The vector store is able to perform nearest neighbors search in approx 10ms-15ms (P99) latency for a 2048-dim vector.
Recommended Hyper-edge Compute Nodes
The compute nodes are selected based on the following criteria:
- Hybrid cloud deployment: with a mix of on-prem and cloud nodes.
- Redundancy: to ensure that the inference pipeline is always available.
- Security: to ensure that the inference pipeline is secure.
- Ruggedness: to ensure that the inference pipeline is able to withstand harsh manufacturing environments.
For US deployments we recommend the Dell APEX Cloud Platform MC-4000r/z with MC-4520c with either the L4 or A2 GPU, depending on inference throughput requirements.
For China deployments we recommend the Lenovo ThinkAgile MX455 V3 Edge PR with A2 GPU.

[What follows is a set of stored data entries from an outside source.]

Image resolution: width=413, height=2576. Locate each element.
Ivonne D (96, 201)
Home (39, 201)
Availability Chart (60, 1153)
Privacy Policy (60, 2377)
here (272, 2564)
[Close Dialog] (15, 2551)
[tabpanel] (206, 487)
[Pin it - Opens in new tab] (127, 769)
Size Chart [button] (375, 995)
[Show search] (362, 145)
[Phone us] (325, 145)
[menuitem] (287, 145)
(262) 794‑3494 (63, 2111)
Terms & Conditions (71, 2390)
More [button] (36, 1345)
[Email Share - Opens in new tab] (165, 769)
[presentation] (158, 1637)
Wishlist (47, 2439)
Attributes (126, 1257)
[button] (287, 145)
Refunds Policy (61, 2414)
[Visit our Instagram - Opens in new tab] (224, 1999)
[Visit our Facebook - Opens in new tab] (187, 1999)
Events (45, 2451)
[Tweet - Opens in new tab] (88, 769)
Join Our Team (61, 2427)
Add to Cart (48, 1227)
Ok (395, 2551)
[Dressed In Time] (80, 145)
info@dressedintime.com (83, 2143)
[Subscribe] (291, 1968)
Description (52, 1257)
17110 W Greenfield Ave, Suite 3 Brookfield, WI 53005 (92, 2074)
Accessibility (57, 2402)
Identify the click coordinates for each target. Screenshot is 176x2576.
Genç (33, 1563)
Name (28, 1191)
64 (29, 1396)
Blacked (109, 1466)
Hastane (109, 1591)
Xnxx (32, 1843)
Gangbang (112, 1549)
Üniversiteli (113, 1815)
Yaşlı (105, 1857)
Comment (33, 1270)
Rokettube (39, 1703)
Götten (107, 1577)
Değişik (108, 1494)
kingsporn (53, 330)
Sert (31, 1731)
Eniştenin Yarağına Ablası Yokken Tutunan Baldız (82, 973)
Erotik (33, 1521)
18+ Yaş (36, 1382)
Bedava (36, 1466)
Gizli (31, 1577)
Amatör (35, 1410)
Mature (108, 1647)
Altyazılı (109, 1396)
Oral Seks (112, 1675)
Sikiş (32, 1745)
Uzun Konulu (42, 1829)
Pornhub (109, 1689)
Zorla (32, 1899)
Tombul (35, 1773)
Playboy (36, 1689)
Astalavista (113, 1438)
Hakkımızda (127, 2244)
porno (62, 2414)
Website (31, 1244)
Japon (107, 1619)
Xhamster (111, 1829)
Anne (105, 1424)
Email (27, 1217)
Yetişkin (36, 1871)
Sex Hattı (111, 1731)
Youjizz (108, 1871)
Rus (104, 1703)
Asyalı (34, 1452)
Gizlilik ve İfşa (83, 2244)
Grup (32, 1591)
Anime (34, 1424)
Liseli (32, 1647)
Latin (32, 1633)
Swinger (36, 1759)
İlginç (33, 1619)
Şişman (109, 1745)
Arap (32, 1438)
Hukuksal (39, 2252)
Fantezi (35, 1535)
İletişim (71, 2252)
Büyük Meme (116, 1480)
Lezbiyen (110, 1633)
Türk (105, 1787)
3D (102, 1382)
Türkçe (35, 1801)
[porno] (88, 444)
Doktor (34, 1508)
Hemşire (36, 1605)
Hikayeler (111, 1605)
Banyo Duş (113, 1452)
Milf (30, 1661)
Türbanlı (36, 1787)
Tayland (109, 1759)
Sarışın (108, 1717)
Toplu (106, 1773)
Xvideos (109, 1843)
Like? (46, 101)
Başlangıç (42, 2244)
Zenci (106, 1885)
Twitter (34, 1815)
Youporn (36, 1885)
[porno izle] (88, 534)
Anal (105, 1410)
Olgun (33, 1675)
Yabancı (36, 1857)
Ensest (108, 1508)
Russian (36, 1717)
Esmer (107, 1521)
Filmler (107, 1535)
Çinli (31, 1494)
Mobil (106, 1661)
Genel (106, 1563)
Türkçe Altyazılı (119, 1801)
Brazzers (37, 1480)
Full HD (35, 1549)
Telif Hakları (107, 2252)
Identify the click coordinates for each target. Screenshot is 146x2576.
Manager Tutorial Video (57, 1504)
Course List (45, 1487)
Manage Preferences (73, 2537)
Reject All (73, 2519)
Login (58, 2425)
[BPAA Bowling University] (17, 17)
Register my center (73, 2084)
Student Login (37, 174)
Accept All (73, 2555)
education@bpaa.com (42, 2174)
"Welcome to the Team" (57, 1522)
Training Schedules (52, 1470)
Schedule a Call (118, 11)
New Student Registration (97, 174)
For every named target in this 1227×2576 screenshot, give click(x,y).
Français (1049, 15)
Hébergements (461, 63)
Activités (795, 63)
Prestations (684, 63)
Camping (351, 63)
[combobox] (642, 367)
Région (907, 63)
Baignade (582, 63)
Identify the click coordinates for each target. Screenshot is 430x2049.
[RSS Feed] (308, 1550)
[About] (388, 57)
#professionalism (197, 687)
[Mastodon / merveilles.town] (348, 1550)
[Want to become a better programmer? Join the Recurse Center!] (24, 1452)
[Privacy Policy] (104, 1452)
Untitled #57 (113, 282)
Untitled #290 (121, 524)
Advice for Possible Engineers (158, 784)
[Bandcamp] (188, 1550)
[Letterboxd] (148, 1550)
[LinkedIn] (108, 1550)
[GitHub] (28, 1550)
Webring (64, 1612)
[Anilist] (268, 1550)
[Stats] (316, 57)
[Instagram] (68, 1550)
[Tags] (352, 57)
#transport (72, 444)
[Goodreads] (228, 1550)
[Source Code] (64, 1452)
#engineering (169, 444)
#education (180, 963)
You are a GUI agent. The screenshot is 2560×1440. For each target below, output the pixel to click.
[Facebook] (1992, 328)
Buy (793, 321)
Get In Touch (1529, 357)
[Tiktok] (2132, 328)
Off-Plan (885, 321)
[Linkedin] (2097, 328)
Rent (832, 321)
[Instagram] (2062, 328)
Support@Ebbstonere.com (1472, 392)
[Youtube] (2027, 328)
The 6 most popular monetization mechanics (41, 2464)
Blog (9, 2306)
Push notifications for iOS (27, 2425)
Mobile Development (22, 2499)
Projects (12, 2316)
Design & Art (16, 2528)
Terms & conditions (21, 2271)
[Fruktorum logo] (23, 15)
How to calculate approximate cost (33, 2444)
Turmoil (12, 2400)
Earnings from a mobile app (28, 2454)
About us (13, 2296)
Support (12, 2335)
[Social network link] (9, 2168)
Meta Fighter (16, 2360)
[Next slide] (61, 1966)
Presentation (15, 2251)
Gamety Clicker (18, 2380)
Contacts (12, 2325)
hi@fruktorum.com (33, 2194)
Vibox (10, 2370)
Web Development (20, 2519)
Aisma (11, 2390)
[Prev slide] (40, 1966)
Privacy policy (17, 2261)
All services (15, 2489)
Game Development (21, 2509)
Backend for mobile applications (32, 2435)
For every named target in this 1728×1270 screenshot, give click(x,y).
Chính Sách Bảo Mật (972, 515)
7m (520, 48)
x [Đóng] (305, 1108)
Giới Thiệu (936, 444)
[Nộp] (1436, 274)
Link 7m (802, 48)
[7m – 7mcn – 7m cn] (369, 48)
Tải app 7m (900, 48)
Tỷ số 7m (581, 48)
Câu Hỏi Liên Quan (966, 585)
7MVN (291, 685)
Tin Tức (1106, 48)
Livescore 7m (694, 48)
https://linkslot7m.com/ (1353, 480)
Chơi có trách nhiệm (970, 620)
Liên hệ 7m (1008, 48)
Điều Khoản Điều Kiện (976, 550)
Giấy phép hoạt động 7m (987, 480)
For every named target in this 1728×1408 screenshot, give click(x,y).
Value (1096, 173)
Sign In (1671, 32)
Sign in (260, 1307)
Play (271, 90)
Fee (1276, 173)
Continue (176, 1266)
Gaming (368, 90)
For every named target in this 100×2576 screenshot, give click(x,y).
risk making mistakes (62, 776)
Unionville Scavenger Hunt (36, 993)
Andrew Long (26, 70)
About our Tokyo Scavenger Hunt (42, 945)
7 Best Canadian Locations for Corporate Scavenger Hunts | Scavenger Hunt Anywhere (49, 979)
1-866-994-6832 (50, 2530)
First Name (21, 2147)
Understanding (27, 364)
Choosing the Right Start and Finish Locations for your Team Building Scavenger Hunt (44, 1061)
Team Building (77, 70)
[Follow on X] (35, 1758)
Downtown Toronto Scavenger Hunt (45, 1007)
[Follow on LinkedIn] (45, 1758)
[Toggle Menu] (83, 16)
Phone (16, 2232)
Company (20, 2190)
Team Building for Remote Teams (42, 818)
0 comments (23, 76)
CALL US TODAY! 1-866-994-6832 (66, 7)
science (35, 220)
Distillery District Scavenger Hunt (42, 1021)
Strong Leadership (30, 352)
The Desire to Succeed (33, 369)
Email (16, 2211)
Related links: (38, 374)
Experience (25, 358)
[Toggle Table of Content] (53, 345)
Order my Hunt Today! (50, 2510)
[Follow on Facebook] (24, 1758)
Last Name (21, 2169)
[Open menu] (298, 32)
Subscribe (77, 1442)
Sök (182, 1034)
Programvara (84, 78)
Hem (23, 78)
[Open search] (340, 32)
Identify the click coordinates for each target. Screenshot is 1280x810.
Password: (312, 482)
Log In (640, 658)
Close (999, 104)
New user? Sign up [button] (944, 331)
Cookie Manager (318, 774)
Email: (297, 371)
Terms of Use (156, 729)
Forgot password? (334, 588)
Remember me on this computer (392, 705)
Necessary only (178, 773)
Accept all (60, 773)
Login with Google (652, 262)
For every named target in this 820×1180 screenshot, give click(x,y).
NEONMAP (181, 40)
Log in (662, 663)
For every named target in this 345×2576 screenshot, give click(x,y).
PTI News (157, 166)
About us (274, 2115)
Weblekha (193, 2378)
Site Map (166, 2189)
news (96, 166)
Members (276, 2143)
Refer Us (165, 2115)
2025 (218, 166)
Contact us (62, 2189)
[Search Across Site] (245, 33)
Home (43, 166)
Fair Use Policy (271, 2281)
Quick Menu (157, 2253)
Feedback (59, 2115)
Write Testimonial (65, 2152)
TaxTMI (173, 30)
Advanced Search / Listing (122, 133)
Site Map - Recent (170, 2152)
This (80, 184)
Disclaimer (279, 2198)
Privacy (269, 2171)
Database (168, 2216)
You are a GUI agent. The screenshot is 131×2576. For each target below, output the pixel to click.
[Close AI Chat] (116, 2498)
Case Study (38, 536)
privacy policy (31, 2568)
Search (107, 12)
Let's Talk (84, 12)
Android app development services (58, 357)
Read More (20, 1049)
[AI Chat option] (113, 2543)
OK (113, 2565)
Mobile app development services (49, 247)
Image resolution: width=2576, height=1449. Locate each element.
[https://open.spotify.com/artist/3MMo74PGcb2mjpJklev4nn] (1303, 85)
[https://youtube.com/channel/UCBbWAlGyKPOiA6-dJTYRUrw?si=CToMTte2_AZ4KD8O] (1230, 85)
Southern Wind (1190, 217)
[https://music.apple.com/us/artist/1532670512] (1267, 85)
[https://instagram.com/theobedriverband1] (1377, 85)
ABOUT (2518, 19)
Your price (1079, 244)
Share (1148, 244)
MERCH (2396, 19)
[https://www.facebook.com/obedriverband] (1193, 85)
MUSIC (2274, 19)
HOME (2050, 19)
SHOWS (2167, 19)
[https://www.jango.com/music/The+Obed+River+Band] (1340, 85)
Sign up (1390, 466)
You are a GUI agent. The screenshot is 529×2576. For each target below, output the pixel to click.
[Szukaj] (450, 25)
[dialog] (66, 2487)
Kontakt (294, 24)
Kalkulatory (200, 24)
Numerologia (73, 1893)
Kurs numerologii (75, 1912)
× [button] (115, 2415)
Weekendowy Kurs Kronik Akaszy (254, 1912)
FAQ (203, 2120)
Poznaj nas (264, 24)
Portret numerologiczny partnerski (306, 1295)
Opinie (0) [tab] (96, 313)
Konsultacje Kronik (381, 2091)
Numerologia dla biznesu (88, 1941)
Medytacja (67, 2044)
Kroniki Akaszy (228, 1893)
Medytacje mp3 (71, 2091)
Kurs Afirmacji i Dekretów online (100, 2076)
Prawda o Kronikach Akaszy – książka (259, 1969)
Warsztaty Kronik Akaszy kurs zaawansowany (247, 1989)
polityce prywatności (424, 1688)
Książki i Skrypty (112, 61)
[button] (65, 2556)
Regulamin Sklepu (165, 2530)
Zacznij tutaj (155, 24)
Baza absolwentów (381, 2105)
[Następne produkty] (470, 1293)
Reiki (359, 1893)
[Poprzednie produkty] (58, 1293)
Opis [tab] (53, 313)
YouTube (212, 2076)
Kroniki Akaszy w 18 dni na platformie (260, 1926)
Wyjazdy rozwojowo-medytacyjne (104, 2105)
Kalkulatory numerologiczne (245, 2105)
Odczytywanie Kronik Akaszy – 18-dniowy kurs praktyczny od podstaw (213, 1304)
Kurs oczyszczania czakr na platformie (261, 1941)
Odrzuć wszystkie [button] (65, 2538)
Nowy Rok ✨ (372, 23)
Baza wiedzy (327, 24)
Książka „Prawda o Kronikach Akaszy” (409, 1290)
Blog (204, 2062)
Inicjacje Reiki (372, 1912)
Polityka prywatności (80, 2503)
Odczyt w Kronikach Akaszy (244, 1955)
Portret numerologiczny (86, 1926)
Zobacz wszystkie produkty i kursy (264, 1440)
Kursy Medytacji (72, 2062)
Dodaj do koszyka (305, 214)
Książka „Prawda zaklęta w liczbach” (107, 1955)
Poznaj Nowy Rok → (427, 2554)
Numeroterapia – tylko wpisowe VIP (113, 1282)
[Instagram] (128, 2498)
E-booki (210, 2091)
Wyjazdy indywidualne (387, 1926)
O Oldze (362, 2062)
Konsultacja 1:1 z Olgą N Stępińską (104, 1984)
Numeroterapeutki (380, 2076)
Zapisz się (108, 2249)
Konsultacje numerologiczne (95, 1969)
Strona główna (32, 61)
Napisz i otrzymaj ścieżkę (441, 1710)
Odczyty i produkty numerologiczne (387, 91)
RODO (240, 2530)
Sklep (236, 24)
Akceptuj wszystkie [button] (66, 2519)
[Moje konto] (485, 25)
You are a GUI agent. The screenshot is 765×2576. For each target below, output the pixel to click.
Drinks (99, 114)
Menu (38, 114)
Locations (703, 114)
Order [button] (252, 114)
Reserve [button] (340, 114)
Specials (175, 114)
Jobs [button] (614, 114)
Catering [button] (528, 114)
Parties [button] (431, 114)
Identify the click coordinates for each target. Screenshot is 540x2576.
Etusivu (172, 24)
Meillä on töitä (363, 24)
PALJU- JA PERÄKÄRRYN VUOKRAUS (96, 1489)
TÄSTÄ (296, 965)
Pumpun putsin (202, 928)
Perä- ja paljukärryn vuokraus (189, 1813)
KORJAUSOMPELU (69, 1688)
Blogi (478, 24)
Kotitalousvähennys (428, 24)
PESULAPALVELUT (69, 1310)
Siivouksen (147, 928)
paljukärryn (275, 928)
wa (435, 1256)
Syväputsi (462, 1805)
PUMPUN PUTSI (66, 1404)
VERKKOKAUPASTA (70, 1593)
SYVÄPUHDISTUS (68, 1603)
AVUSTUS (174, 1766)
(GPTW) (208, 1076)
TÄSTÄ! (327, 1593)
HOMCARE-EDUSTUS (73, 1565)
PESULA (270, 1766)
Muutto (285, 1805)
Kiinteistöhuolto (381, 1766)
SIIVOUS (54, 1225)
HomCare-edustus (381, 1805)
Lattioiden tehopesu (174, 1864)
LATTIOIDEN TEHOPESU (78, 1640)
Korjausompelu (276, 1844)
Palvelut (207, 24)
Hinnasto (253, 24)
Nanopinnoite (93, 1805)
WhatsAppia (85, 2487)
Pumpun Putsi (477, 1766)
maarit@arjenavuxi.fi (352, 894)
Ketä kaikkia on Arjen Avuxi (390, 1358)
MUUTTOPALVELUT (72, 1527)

Other less expensive or air-gapped edge compute options are also possible.
Inference Pipeline Options
Option 1 - Deepstream SDK
This option uses a well-known framework for real-time computer vision by NVIDIA and assumes an NVIDIA accelerator card with memory sized to handle the embeddings generated by the pretrained CNN model and a small batching factor. The framework is itself based on GStreamer and is capable of handling multiple video streams in parallel, paving the way for amortizing the cost of the accelerators over multiple manufacturing machines. The Deepstream SDK is hosted in a containerized environment and is capable of interfacing with the vector store and the analytics subsystem.
Option 2 - ROS2
In this option we use the open source Robot Operating System 2 (ROS2) to implement the inference pipeline. ROS2 is a distributed framework that is capable of handling real-time data and is widely used in the robotics industry. The inference pipeline is implemented as a ROS2 node that is capable of interfacing with the vector store and the stream analytics subsystem. The advantage of this option is that the implementation can be integrated with other systems natively. For example, an ROS2-based robotic arm sorter can be programmed to receive natively the anomaly detection results and physically sort products as FAIL or PASS in production.
Factory Digital Twin
For either of the two options, a digital twin of the manufacturing setup can be implemented via the Isaac Omniverse bridge to simulate the production environment and test the inference pipeline end to end and provide a single pane of glass to the remote or local factory operators.